Après son film Happiness qui l'a fait découvrir à un plus large public, Todd Solondz continue à porter un regard désabusé et pourtant très réaliste et sensible sur notre société actuelle. Cette fois, il décide de porter son intérêt sur un geek d’une trentaine d’années, passionné par les films et les comics. Sa chambre remplie de jouets de toutes sortes non déballés est bien représentative du mouvement geek actuel. De la même manière qu'il vit encore chez ses parents, il a du mal du fait de son physique difficile de trouver son âme sœur et piétine totalement pour la conquérir, lorsqu’elle se présente sous les traits de Selma Blair. Travaillant encore pour son père (interprété par un Christopher Walken ahuri), il semble donc avoir du mal à sortir du cocon familial et à mûrir pour atteindre son indépendance.
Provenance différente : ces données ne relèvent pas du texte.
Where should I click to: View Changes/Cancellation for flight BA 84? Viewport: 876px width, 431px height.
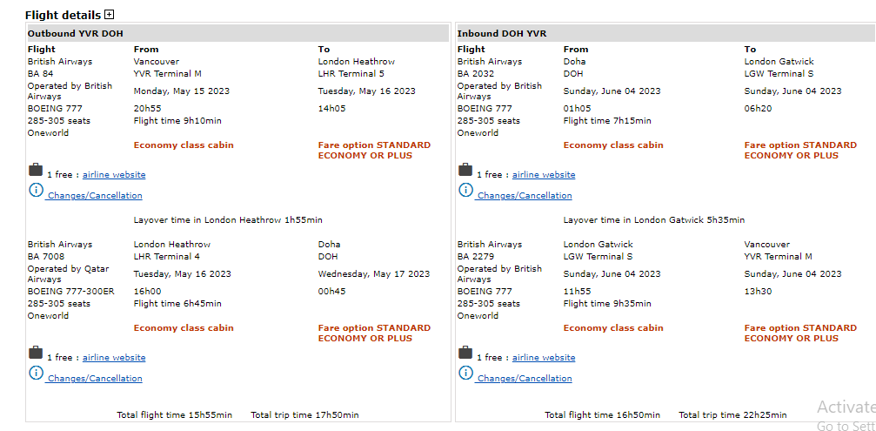[95, 196]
Cette douce chronique très pessimisme se laisse suivre avec un air désabusé et nous renvoie à nos problèmes quotidiens, comme le fait de ne pas être apprécié à notre juste valeur, de ne pas avoir obtenu à notre naissance une apparence suffisamment attractive pour la gente féminine. L'acteur principal semble donc être une extension d'un réalisateur décalé qui continue à faire carrière dans le cinéma indépendant avec un univers propre à lui.

Une nouvelle fois, le cinéma indépendant témoigne qu'il est encore possible de réaliser des films avec un budget minuscule tout en ayant un casting solide (Justin Bartha, Mia Farrow, Christopher Walken, Selma Blair). En effet, cette forme de cinéma reste le meilleur moyen pour des acteurs habitués aux seconds rôles, voire pour des comédiens confirmés, ayant connu leur heure de gloire, d'obtenir des rôles conséquents et dignes d'intérêt.

Ce film fait donc partie des bons crus de la sélection des Premières, mais reste une œuvre mineure, face à d'autres films de la dite sélection, comme Drive, Echange standard, et Crazy stupid love.